* **Task**
Convert every line of the records below into a Markdown table with the columns "Row" and "Record text," numbering each line in order and skipping blank lines.

###

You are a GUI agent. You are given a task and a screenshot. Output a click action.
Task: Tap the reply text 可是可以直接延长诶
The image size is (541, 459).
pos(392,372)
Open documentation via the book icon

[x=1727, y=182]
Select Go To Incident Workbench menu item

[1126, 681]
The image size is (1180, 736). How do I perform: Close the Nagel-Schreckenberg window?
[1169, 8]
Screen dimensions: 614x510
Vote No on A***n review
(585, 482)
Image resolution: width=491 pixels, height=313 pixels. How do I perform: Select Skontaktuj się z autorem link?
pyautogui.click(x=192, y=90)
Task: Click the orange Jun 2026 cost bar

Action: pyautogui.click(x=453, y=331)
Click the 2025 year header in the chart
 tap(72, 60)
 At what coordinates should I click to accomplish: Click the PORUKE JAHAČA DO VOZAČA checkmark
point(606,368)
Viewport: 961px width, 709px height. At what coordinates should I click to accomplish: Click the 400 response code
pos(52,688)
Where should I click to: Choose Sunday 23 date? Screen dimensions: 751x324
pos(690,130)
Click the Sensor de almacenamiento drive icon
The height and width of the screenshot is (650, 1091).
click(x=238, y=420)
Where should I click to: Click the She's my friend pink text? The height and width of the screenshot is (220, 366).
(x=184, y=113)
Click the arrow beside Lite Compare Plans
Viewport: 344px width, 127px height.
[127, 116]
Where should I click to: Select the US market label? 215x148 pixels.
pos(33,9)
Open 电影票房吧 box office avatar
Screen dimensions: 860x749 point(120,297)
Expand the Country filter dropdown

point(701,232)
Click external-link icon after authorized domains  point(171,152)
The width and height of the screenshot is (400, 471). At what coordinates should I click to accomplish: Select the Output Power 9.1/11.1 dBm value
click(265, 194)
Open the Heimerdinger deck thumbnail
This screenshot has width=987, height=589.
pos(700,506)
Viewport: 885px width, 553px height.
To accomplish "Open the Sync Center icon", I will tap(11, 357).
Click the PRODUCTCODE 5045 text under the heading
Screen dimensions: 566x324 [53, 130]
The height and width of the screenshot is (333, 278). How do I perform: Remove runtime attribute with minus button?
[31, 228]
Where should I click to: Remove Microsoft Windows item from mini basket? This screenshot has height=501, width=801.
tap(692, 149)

###

* **Solution below**
| Row | Record text |
|---|---|
| 1 | You are a GUI agent. You are given a task and a screenshot. Output a click action. |
| 2 | Task: Tap the reply text 可是可以直接延长诶 |
| 3 | The image size is (541, 459). |
| 4 | pos(392,372) |
| 5 | Open documentation via the book icon |
| 6 | [x=1727, y=182] |
| 7 | Select Go To Incident Workbench menu item |
| 8 | [1126, 681] |
| 9 | The image size is (1180, 736). How do I perform: Close the Nagel-Schreckenberg window? |
| 10 | [1169, 8] |
| 11 | Screen dimensions: 614x510 |
| 12 | Vote No on A***n review |
| 13 | (585, 482) |
| 14 | Image resolution: width=491 pixels, height=313 pixels. How do I perform: Select Skontaktuj się z autorem link? |
| 15 | pyautogui.click(x=192, y=90) |
| 16 | Task: Click the orange Jun 2026 cost bar |
| 17 | Action: pyautogui.click(x=453, y=331) |
| 18 | Click the 2025 year header in the chart |
| 19 |  tap(72, 60) |
| 20 |  At what coordinates should I click to accomplish: Click the PORUKE JAHAČA DO VOZAČA checkmark |
| 21 | point(606,368) |
| 22 | Viewport: 961px width, 709px height. At what coordinates should I click to accomplish: Click the 400 response code |
| 23 | pos(52,688) |
| 24 | Where should I click to: Choose Sunday 23 date? Screen dimensions: 751x324 |
| 25 | pos(690,130) |
| 26 | Click the Sensor de almacenamiento drive icon |
| 27 | The height and width of the screenshot is (650, 1091). |
| 28 | click(x=238, y=420) |
| 29 | Where should I click to: Click the She's my friend pink text? The height and width of the screenshot is (220, 366). |
| 30 | (x=184, y=113) |
| 31 | Click the arrow beside Lite Compare Plans |
| 32 | Viewport: 344px width, 127px height. |
| 33 | [127, 116] |
| 34 | Where should I click to: Select the US market label? 215x148 pixels. |
| 35 | pos(33,9) |
| 36 | Open 电影票房吧 box office avatar |
| 37 | Screen dimensions: 860x749 point(120,297) |
| 38 | Expand the Country filter dropdown |
| 39 | point(701,232) |
| 40 | Click external-link icon after authorized domains  point(171,152) |
| 41 | The width and height of the screenshot is (400, 471). At what coordinates should I click to accomplish: Select the Output Power 9.1/11.1 dBm value |
| 42 | click(265, 194) |
| 43 | Open the Heimerdinger deck thumbnail |
| 44 | This screenshot has width=987, height=589. |
| 45 | pos(700,506) |
| 46 | Viewport: 885px width, 553px height. |
| 47 | To accomplish "Open the Sync Center icon", I will tap(11, 357). |
| 48 | Click the PRODUCTCODE 5045 text under the heading |
| 49 | Screen dimensions: 566x324 [53, 130] |
| 50 | The height and width of the screenshot is (333, 278). How do I perform: Remove runtime attribute with minus button? |
| 51 | [31, 228] |
| 52 | Where should I click to: Remove Microsoft Windows item from mini basket? This screenshot has height=501, width=801. |
| 53 | tap(692, 149) |